The Glemot distaste for furniture meant Molly and Cole were not uncomfortable around the dinner “table.” The entire tribe gathered around dozens of cloth mats, the pups getting up and rushing about to serve the adults each course in turn.
Every murmur of delight from Molly brought appreciative smiles from the Glemots, especially those who had helped prepare the meal. Then she noticed the look on Cole’s face and realized her joy just made this harder on him. She tried to contain herself. This became easier when a female across from Cole, out of nowhere and with a calm voice, let him know that Walter would be “naturalized” in the morning. She watched him fight any change in his behavior. He continued to smile and converse and chew his food thoughtfully, but she had felt it since their walk: Cole was wearing a thin veneer of compliance over a core of rage.
Thinking about Walter soured the meal for Molly as well. She picked at her food distractedly, still ended up eating too much, and retired as soon as the first Glemot from their mat rose. She and Cole carried their stone plates down to a brook to rinse them off.
“Cole?”
He looked around to see if any of the Glemots could hear them. Several were heading their way and would be within earshot in moments. “Yeah?”
“What if we went to the other side of the planet? Just got away from the war between these two tribes?”

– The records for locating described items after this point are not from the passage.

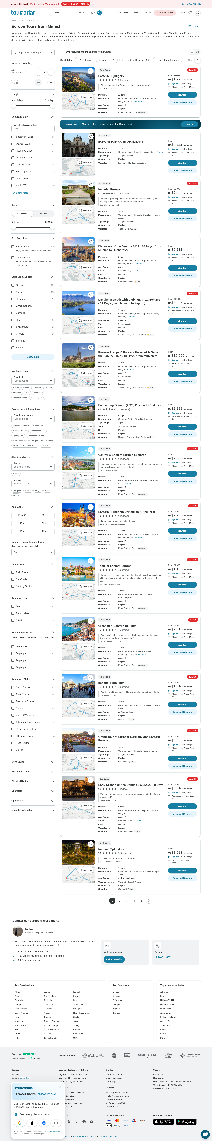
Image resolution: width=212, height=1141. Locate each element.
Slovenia (139, 651)
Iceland (76, 992)
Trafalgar (122, 229)
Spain (75, 1021)
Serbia (130, 263)
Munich (16, 388)
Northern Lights (167, 1004)
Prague (38, 490)
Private (19, 620)
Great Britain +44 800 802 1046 (167, 1085)
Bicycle (20, 708)
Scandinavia (78, 1004)
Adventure (165, 992)
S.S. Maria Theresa (127, 426)
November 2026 (24, 150)
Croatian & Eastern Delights (117, 625)
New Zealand (50, 996)
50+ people (22, 646)
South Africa (20, 1025)
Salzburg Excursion (21, 426)
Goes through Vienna (168, 60)
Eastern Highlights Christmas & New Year (126, 511)
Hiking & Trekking (25, 736)
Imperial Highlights (111, 682)
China (17, 1034)
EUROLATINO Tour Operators (132, 163)
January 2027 (23, 164)
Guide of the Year (114, 1074)
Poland (146, 98)
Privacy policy (54, 1131)
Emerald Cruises (125, 281)
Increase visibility (66, 1099)
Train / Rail (165, 1025)
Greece (47, 1034)
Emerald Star (124, 271)
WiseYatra (122, 762)
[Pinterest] (84, 1122)
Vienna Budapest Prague (129, 882)
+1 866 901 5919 (193, 4)
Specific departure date (25, 125)
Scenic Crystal (124, 324)
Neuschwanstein (20, 397)
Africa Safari (165, 1013)
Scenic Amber (124, 377)
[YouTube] (91, 1122)
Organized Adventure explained (73, 1074)
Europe (18, 1004)
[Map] (197, 51)
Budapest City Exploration (42, 440)
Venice (16, 495)
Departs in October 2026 (136, 60)
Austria (130, 101)
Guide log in (111, 1081)
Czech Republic (135, 98)
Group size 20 (108, 60)
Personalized (23, 613)
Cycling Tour (18, 436)
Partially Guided (24, 586)
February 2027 (23, 171)
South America (21, 1013)
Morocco (19, 1021)
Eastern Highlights (111, 76)
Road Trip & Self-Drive (27, 729)
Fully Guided (22, 572)
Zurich (47, 490)
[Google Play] (186, 1122)
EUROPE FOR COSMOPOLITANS (120, 141)
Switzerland (154, 480)
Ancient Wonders (25, 715)
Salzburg (48, 388)
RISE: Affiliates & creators (117, 1096)
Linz (43, 397)
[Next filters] (198, 60)
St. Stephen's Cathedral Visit (25, 445)
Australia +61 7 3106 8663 (165, 1088)
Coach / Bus (165, 1021)
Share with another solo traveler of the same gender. (33, 263)
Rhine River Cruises (82, 1013)
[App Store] (163, 1122)
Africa (17, 992)
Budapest (37, 388)
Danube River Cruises (54, 1021)
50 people (21, 653)
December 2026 (24, 157)
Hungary (122, 101)
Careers (20, 1078)
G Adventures (119, 1000)
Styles (135, 13)
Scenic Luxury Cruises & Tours (132, 335)
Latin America (21, 1008)
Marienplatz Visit (38, 431)
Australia (19, 1000)
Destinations (122, 13)
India (17, 1038)
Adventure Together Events (71, 1081)
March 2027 (22, 178)
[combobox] (33, 380)
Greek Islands (50, 1038)
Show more (22, 193)
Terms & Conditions (108, 1136)
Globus (121, 889)
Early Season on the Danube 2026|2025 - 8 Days (130, 784)
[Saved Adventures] (190, 13)
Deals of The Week (164, 13)
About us (15, 1074)
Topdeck (117, 1008)
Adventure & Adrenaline (28, 722)
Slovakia (154, 98)
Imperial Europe (109, 189)
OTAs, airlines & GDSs (116, 1103)
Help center (158, 1078)
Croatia (147, 651)
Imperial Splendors (111, 849)
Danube (121, 274)
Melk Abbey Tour (20, 440)
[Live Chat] (205, 1134)
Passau (34, 397)
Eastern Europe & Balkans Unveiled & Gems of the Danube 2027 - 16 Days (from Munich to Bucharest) (130, 356)
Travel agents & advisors (117, 1092)
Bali (16, 1029)
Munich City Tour (20, 431)
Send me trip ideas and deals (34, 1114)
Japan (47, 992)
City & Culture (23, 687)
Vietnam (48, 1013)
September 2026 (24, 137)
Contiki (116, 992)
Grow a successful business (71, 1092)
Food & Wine (22, 743)
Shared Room (23, 257)
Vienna (26, 388)
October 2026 (23, 144)
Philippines (49, 1000)
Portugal (77, 1008)
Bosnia (134, 654)
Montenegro (123, 654)
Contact (181, 13)
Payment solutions (67, 1096)
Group (19, 606)
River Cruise (22, 694)
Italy (152, 152)
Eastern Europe (51, 1025)
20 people (21, 660)
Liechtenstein (141, 480)
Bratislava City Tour (35, 436)
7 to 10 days (86, 60)
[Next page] (149, 900)
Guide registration (114, 1078)
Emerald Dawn (125, 820)
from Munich (34, 20)
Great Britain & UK (52, 1029)
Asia (17, 996)
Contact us (158, 1074)
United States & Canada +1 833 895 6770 (172, 1081)
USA (75, 1038)
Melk (27, 393)
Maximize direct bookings (70, 1103)
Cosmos (116, 996)
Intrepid (116, 1004)
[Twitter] (69, 1122)
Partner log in (112, 1106)
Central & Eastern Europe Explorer (122, 454)
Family (163, 1034)
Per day (43, 214)
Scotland (77, 1017)
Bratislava (17, 393)
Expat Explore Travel (127, 112)
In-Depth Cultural (168, 1017)
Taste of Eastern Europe (114, 565)
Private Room (23, 246)
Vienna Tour (38, 426)
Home (13, 20)
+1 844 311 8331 (163, 957)
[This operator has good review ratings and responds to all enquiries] (132, 762)
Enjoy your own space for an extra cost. (34, 250)
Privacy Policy (79, 1136)
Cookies (92, 1136)
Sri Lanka (48, 1004)
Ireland (76, 996)
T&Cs (46, 1131)
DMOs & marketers (114, 1099)
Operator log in (65, 1106)
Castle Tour (46, 445)
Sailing (19, 750)
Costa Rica (78, 1034)
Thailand (48, 1008)
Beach (163, 1029)
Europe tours (22, 20)
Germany (122, 98)
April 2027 (21, 185)
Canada (76, 1029)
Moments (147, 13)
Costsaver (122, 719)
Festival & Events (25, 701)
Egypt (17, 1017)
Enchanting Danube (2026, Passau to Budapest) (130, 405)
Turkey (76, 1025)
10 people (21, 667)
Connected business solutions (72, 1078)
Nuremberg (38, 393)
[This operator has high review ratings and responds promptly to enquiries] (138, 281)
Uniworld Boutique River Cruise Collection (137, 437)
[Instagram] (76, 1122)
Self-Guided (22, 579)
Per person (22, 214)
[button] (182, 83)
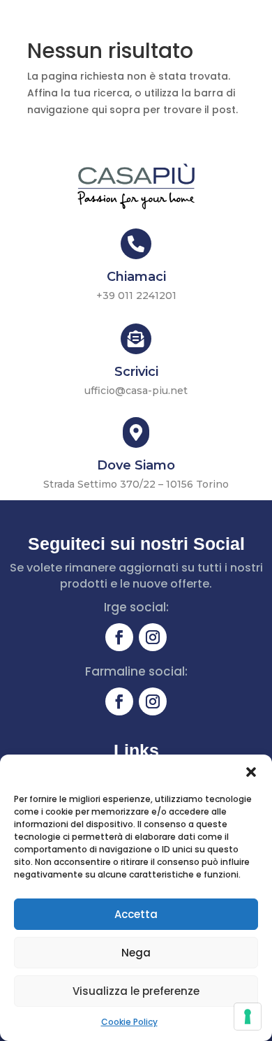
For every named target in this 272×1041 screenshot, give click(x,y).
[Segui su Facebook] (119, 637)
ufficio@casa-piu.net (136, 390)
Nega (136, 952)
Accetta (136, 914)
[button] (251, 772)
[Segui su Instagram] (153, 637)
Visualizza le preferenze (136, 991)
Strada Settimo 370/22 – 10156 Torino (136, 484)
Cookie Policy (129, 1022)
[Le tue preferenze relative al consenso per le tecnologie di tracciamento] (247, 1016)
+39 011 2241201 (136, 295)
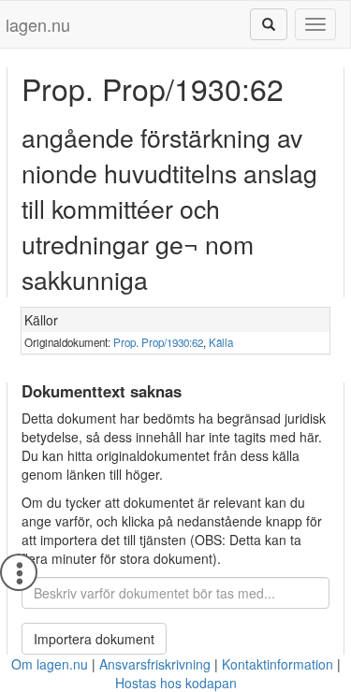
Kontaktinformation (277, 664)
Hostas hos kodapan (176, 682)
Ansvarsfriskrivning (155, 664)
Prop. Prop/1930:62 (158, 342)
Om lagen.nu (49, 664)
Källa (221, 342)
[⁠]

Cole gave her a sad look, one he’d successfully concealed for most of the day. But Molly could see it vividly—even in the pale starlight.
“They’re all at war,” he said. He looked out over the lake, its calm surface reflecting the stars perfectly. It was like a hole in the planet through which the cosmos could be seen. “War is natural,” he added, with disgust.
Then he turned and walked past the approaching Glemots, back to the tent they’d assigned him to. Molly wanted to rush up to him and hold him tight and make him happy. But right now she couldn’t even make herself happy. Even in this place, she couldn’t be the perfect thing she wanted to be.
Sitting alone by the bubbling brook, she sniffed quietly while nearby Glemots debated death.